:: Task material ::
++++++

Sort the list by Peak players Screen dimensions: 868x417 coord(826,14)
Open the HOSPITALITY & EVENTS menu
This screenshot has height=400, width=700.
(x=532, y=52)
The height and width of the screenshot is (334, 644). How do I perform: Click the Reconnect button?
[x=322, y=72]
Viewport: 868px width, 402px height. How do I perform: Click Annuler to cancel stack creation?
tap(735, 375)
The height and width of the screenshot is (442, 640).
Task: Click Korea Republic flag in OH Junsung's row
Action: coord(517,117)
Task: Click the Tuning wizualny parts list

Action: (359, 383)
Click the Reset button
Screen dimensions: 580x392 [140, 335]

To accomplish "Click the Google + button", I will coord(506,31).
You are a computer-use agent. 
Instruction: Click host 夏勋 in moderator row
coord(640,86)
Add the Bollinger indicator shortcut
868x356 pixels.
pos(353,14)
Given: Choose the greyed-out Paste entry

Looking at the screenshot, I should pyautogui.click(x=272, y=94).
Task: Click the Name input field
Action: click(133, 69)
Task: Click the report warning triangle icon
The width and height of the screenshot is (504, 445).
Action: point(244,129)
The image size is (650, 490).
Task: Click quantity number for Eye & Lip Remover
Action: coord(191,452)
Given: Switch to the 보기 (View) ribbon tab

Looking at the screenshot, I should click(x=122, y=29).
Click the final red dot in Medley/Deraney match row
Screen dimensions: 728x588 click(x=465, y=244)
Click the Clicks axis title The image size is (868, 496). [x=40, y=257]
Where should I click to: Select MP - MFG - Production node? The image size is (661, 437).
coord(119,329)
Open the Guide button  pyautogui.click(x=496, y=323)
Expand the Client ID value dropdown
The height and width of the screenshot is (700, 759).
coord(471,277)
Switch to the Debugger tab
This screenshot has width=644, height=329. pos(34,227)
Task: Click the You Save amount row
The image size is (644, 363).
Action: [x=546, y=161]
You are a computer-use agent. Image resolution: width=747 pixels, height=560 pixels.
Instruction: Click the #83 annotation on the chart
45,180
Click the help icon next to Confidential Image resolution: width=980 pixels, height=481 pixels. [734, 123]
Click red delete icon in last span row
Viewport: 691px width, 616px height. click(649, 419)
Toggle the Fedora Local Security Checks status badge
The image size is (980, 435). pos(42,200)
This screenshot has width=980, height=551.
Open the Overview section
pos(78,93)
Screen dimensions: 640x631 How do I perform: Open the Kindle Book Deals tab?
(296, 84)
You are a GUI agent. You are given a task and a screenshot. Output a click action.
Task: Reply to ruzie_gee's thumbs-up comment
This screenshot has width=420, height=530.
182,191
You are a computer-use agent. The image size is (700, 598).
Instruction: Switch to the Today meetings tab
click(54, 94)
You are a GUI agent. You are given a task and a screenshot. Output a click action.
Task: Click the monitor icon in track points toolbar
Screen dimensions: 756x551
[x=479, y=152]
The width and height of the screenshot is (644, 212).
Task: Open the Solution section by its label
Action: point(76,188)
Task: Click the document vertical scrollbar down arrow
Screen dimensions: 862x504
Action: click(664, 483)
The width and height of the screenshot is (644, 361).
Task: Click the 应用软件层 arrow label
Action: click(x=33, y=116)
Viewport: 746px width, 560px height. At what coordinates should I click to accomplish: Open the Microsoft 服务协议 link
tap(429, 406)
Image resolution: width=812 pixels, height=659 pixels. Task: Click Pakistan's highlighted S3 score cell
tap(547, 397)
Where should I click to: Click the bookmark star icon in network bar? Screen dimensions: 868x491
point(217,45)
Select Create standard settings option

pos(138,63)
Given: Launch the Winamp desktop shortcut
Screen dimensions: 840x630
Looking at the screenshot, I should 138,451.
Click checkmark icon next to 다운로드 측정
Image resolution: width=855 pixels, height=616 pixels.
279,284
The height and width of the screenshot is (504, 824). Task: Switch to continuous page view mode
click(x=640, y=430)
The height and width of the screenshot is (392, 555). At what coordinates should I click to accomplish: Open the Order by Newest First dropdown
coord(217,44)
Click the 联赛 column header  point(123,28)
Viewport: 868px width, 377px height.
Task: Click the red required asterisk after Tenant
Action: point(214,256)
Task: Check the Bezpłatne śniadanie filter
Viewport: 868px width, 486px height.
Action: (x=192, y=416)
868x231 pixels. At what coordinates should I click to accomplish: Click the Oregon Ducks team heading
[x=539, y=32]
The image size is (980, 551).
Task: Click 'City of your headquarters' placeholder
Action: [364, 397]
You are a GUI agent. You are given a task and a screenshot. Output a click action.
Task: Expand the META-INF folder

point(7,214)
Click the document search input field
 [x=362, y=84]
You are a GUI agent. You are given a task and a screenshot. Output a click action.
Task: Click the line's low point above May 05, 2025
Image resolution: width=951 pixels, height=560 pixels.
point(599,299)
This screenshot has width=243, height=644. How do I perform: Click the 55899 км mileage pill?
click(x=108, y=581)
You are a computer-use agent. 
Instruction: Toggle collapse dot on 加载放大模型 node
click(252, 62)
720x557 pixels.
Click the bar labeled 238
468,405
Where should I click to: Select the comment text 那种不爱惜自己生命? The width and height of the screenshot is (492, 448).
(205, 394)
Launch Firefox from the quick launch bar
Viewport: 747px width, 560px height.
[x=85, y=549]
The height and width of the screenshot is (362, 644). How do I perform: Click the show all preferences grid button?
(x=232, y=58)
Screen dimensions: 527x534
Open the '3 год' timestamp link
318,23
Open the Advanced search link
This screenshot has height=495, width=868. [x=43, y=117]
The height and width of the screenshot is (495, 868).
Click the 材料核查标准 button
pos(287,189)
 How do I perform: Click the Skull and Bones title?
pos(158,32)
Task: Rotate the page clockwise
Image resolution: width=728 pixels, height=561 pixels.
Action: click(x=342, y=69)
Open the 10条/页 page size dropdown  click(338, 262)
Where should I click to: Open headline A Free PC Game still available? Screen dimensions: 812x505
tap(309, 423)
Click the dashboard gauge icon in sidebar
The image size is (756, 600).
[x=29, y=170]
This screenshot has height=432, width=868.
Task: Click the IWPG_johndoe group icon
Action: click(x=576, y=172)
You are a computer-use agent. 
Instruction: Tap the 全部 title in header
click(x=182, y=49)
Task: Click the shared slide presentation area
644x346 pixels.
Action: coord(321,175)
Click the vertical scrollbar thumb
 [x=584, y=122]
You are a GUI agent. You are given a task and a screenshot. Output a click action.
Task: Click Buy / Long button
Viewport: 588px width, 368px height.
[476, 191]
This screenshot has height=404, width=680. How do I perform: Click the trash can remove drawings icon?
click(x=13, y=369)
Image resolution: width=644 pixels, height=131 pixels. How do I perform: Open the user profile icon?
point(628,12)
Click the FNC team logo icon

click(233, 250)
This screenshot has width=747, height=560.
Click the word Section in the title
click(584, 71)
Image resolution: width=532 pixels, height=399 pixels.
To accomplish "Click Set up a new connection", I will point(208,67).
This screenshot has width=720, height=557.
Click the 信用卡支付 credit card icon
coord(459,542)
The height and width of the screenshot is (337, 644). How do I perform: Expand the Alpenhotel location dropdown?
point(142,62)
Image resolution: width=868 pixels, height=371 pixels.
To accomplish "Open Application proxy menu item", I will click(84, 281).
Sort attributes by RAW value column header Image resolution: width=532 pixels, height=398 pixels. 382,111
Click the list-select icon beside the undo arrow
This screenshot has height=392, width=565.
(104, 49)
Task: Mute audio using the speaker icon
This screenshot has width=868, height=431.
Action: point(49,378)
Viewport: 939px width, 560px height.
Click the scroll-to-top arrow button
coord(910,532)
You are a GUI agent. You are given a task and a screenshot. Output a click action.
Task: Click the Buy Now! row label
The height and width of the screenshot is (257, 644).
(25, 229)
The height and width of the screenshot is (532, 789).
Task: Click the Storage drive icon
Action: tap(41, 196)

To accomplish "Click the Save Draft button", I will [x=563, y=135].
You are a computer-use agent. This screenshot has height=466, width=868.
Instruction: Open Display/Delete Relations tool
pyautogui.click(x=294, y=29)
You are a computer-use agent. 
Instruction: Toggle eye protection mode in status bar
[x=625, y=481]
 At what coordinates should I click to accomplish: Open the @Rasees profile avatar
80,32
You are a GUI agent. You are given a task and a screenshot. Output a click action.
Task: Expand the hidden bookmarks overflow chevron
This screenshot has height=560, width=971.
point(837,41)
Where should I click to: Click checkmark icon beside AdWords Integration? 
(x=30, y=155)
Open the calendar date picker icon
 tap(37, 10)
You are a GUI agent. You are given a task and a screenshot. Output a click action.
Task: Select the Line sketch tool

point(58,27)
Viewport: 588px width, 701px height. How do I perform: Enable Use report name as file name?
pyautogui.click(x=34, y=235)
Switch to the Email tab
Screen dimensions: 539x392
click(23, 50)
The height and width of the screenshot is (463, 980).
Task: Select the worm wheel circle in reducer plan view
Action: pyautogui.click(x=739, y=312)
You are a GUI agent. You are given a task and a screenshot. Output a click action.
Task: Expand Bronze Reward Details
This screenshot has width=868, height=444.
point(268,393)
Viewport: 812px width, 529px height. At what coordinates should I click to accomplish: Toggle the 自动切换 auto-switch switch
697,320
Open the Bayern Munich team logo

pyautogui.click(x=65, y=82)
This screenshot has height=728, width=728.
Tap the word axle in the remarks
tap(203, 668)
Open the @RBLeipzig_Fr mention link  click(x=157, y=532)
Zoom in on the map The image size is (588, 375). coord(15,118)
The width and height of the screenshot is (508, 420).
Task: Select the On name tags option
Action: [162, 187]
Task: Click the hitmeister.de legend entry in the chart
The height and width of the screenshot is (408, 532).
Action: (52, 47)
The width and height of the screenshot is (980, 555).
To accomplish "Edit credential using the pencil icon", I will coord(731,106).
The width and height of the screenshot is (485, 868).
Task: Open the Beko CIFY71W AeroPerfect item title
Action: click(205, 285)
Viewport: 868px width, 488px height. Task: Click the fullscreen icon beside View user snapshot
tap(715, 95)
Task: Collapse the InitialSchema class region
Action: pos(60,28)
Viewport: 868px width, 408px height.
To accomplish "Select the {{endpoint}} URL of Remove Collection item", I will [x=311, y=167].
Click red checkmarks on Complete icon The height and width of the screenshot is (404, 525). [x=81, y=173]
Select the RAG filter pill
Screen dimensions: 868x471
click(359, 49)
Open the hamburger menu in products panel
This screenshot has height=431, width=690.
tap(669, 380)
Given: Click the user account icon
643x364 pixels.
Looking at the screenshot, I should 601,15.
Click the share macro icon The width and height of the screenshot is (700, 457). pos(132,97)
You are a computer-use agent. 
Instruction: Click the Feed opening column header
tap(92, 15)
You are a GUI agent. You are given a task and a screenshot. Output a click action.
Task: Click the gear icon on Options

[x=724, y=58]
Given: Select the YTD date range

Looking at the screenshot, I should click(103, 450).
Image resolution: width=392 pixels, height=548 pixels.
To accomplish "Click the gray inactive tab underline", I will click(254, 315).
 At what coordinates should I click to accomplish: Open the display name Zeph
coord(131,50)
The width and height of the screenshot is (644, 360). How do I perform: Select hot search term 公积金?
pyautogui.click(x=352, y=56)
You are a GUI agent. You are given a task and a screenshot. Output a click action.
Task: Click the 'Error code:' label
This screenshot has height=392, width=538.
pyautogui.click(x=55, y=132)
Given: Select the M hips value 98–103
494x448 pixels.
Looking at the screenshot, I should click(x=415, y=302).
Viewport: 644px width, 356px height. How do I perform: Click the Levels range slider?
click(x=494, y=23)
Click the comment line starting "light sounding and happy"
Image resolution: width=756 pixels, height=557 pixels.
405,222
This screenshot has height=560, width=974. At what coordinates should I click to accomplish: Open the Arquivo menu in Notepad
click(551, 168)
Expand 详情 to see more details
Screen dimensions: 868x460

++++++

:: Task requirements ::
Return each line of the listing that holds the string "value".

:: Answer to this problem ::
Expand the Client ID value dropdown
Sort attributes by RAW value column header Image resolution: width=532 pixels, height=398 pixels. 382,111
Given: Select the M hips value 98–103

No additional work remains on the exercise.